Stage 1 of the second phase of improvement works to the Birmingham Road has required the Birmingham Road’s partial closure to outgoing traffic. Initially the St Peter’s Way/Birmingham Road junction was kept open with signage stating that access was for frontages only and that no HGVs should use the road.
However, since works commenced on the 16th September a significant volume of traffic has been using St Peter’s Way rather than following the signed diversion route along the Warwick Road including lorries and buses. From on-site visits and through engagement with residents it was clear that there were near misses involving vehicles on the carriageway, pedestrians being nearly struck on the footpath and damage caused to parked vehicles.

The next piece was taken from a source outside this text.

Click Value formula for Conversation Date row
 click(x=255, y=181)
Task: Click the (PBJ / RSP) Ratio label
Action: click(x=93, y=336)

With the situation becoming a matter of safety, the council took the difficult decision to put heavier immovable barriers in at the end of St Peter’s Way, adjoining Birmingham Road, and divert traffic to the signed diversions for the next six weeks, until the closure on the Birmingham Road is scheduled to be lifted.
Cllr Tim Sinclair, Warwickshire County Council ward member for Stratford North, took to social media to address concerns regarding the closure of St Peter’s Way/Birmingham Road junction as well as speaking directly to many residents who had contacted him about this, both those for and against.
Cllr Sinclair said: “I absolutely understand and sympathise with residents who are experiencing the disruption and inconvenience that the temporary closure of St Peter’s Way/Birmingham Road junction is bringing. The decision was taken by the county council officers that safety had to be paramount and consequently they had to close St Peters Way to traffic from the Birmingham Road. St Peter’s Way remains fully accessible from Bishopton Lane for residents living along the road”
“The officers felt that the vehicles that were using St Peter’s Way as a thoroughfare were bringing an unacceptable level of risk to residents and their parked vehicles, as well as to themselves. St Peter’s Way was never designed to cope with HGVs or buses or the high volume of traffic it was seeing.
“I have been assured that the project team will do everything they can to get the work finished promptly and reopen St Peter’s Way and lift the closure on Birmingham Road to minimise disruption.”
Work on the first stage of the scheme is set to end in six weeks, pending weather or unexpected obstacles.